The Screen Songs were winding down – but not without a fight. Kneitel/Waldman try spot gags in Mexico, in Mississippi, and in prison. Sparber/Eugster sing along with birds and draw spot gags in Michigan. Sparber/Waldman spoof the gold rush.


Noveltoon3Noveltoons

Mice Meeting You (Herman & Katnip)
Voice Of The Turkey
Sock-A-Bye Kitty (Buzzy)
One Quack Mind (Baby Huey)
Mice Paradise (Herman & Katnip)
Hold The Lion Please (Little Audrey)
Land Of Lost Watches
As The Crow Lies (Buzzy)
Slip Us Some Redskin
Party Smarty (Baby Huey)

Dave Tendlar’s unit tackles Herman and Katnip in two pictures, Buzzy in two, and Baby Huey in another. Steve Muffatti’s unit draws upon Baby Huey and Little Audrey. Bill Tytla completes his time at Famous with the Thanksgiving one-shot, Voice Of The Turkey; The final Land of the Lost film comes from George Germanetti’s pen; and Dave Tendlar introduces a cute little native American (if one can get past the politically incorrect “Indian” gags) in Slip Us Some Redskin.


popeye_1950_posterPopeye

Baby Wants Spinach
Quick On The Vigor
Riot In Rhythm
Farmer and The Belle
Vacation With Play
Thrill Of Fair
Alpine For You
Double Cross Country Race
Pilgrim Popeye

Kneitel/Eugster begin the season reviving Sweepea with a remake of Little Swee’Pea (1936).

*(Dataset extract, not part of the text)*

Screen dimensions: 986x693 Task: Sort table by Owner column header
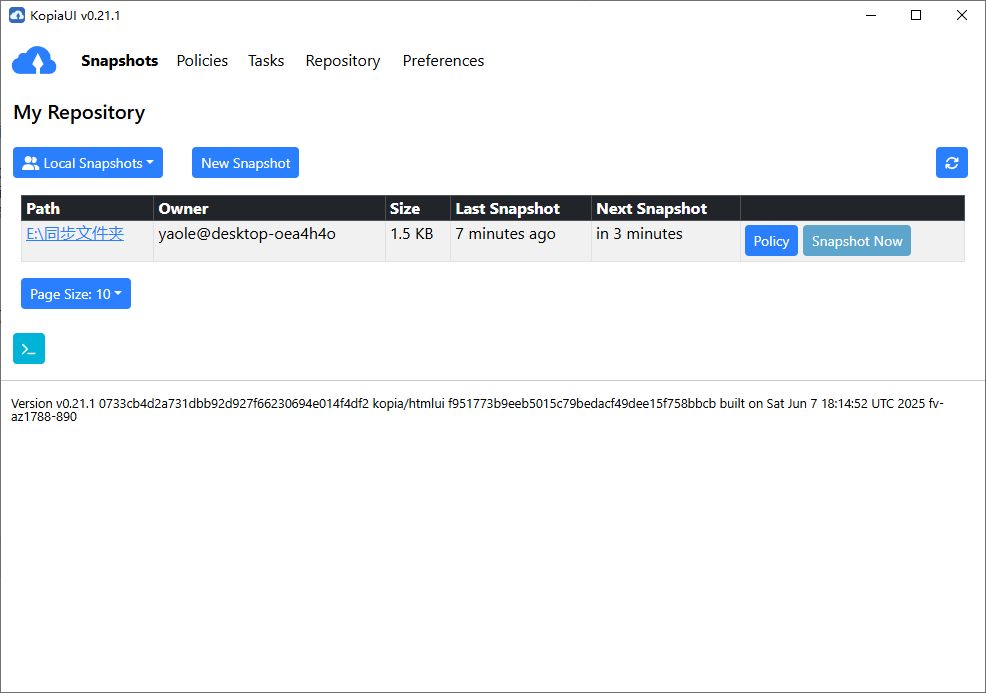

Kneitel/Johnson then remake King Of The Mardi Gras (1935) and Me Musical Nephews (1942), send Olive and Popeye to the farm and on vacation, to a county fair and in a road race. Rounding out the season, Sparber/Muffatti remake I-Ski Love-Ski You-Ski (1936), while Sparber/Eugster crib Tex Avery in a Turkey hunting Pilgrim opus.

One extra note: Howard Beckerman is working at the studio as an assistant at this time – and he’s proudly recalled getting a bonus for suggesting the punny title, “Vacation With Play“. The bonus? An extra $5 in his pay envelope.

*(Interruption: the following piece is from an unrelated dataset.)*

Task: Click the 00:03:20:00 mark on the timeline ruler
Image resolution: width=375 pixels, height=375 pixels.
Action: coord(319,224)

Here's a frame from the original end titles of RIOT IN RHYTHM

Here’s a frame from the original end titles of RIOT IN RHYTHM


casper-posterCasper

Casper’s Spree Under The Sea
Once Upon A Rhyme
Boo-Hoo Baby
To Boo Or Not To Boo
Boo Scout
Casper Comes To Clown

The first of a new series of Casper cartoons – and certainly the most significant and longest lasting original creation the studio ever had. Tytla directed the first. After that, the unit headed by Myron Waldman shared duties with Steve Muffatti this first season – but Waldman’s unit would soon become the Casper specialists. Here, Casper makes friends under the sea, in Mother Goose Land, at the circus, with the Boy Scouts, at an orphanage… and in my favorite, he meets a ghostly girlfriend at a Halloween dance.

BELOW: Here’s the complete storyboard (click each to enlarge) for the first of the official “Casper” series, Casper’s Spree Under The Sea, by Isadore Klein. Then compare it to the finished cartoon, embed at the bottom.

casper-sea1-600 casper-sea2casper-sea3 casper-sea4casper-sea5 casper-sea-6-600

The Casper theme was a huge success for Famous Music

The Casper theme was a huge success for Famous Music

Next Week: Kartunes, Katnip and Life without Sam – 1951-52

10 Comments

  • One of the frustrating things about the 1950s at Famous is if they had only been as diverse in the early 1950s with the stories on their continuing series as they were in the latter half of the decade, the series themselves would probably have better reputations today.

    That’s especially true in the Casper series, though obviously some of the late-50s stories spin off what had been done in the Casper comic books earlier in the decade — you couldn’t do cartoons with Spooky, Wendy or the Ghostly Trio until Spooky, Wendy and the Ghostly Trio were themselves created. But it would have been fun to see those characters in use before Paramount’s animation budgets were cut to the bone.

  • The Famous characters soon became the staples of the Harvey universe. As a kid I was perplexed by the corporate title Harvey Famous Cartoons because it seemed redundant (weren’t the Harvey characters already famous?). Now that I know about the history of Famous Studios and their evolution out of the Fleischer Studios, it’s fascinating to see how all of this links together.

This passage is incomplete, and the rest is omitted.